Dr. Biderman: There’s no question that having 3M’s M*Modal technology in our suite of tools is improving the clinician experience for documentation and coding. The language we’re able to use is different because dictation is different than typing. Voice recognition technology allows for a different kind of storytelling. With the CARES Act, all documents within the EHR are released to the patient as they are signed – and that is the right thing to do. When we’re able to tell a story that lands closer to the patient story – when we can capture why our patients come in to see us and what they’ve told us – it’s a big improvement in what we’re able to communicate. We can use documentation as a storytelling tool, not just for coding or billing.
Dr. Biderman: I’m usually an early adopter. I am always looking for tools to make my life easier. It might be why I have always been involved with quality improvement and human centered design. I think technology is here to stay. It saves lives and makes the care we can give safer. So I am always asking myself: How can I make this tool/tech work for me? I use our EHR and other technology tools to pretty high standards and I am always showing other clinicians when I find something exciting or new that helps. In my work with CDI I am always looking for efficient tools or ways to use our technology to our advantage.
Dr.
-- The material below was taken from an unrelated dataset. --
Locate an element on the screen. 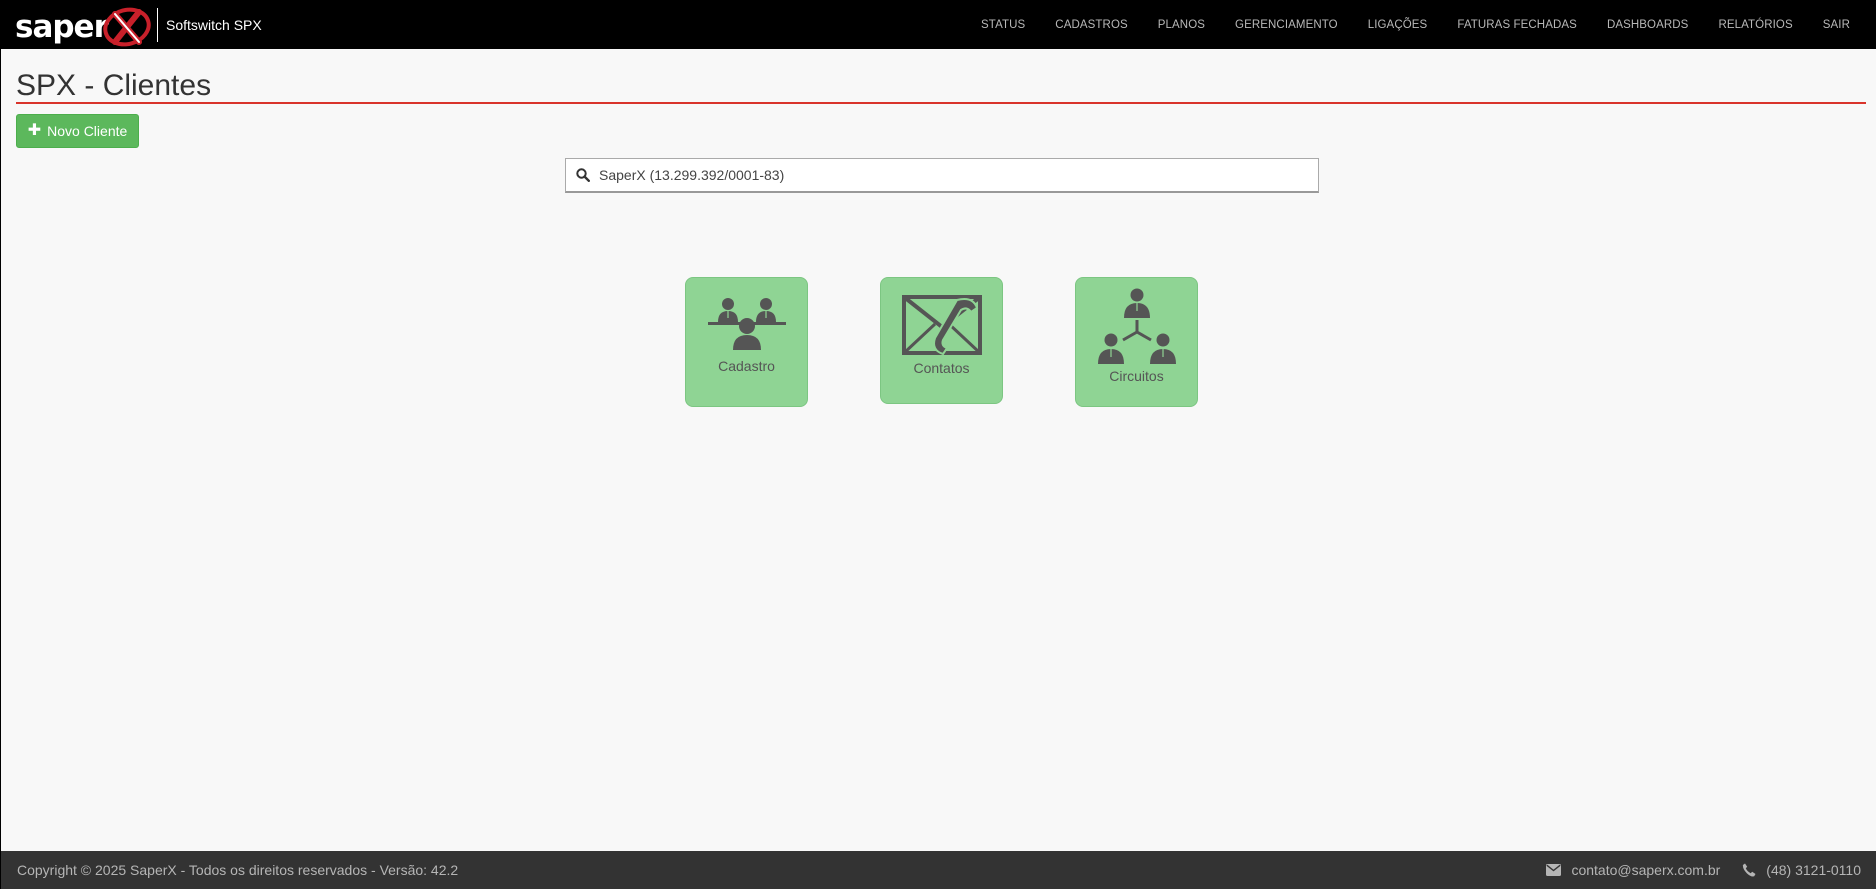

Biderman: In my experience, one of the key differences from many places elsewhere in the world, like South America, is that in the U.S. there is a large percentage of clinicians who work within large organizations and systems. In South America, by far, most doctors work independently. They might work for one healthcare system in the morning, then another system in the afternoon and then they hold their own private clinic; there is agency and wide decision-making rights in that set up. There are many downsides too, don’t get me wrong.
In South America, there is burnout too – but it might have a different flavor that pertains to workload and hours taking care of patients. It is just different. I also believe there are other compounding factors or cultural differences about work-life balance that don’t pertain exclusively to clinicians. Culturally, the way South Americans engage with work and non-work life is, in general, different. One’s identity is more tied to community and family and not so much to work – so vacations, breaks and get-togethers with friends and family are central to life.
Dr. Biderman: I believe so. I’ve experienced medicine/healthcare delivery in different ways which allows me to see what we do from a different lens. It gives me the foundation to see how things could be different and, ultimately, for innovation. Diversity matters. When you bring in people with diverse experiences, you create the underpinning for different ways of designing and creating. There’s no question about that.